## What you have to do
The word "link" marks the lines you need; copy each of them from the data.

-=-=-=-=-

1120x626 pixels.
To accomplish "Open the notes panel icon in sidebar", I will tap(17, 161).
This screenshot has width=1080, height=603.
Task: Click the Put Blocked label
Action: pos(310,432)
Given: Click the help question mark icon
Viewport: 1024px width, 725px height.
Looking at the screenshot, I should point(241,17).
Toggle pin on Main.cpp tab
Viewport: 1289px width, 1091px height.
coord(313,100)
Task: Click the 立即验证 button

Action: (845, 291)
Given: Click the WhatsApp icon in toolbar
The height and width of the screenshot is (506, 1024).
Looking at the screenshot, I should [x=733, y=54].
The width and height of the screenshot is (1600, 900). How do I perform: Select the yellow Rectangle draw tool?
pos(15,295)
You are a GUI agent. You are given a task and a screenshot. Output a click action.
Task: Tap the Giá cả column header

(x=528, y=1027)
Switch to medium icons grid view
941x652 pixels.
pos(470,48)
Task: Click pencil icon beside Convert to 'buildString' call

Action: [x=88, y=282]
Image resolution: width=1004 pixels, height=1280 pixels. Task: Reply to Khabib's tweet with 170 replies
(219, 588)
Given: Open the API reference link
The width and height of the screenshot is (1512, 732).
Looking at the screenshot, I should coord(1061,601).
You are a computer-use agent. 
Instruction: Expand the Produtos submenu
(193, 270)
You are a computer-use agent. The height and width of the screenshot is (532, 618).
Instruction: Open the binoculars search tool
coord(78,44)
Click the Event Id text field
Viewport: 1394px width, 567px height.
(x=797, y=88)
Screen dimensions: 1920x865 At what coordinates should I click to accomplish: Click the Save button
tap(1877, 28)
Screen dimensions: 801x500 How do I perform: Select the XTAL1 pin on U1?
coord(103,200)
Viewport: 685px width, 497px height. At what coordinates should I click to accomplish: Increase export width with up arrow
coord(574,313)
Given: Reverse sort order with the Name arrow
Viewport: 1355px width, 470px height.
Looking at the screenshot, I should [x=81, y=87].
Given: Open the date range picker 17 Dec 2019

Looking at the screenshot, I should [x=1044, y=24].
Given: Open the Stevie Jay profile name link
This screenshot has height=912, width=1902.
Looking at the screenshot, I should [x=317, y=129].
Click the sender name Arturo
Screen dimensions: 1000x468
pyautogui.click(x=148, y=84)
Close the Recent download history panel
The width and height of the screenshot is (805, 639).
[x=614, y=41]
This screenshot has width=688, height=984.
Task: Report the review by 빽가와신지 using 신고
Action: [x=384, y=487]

-=-=-=-=-

## Solution for this task
Given: Open the API reference link
Given: Open the Stevie Jay profile name link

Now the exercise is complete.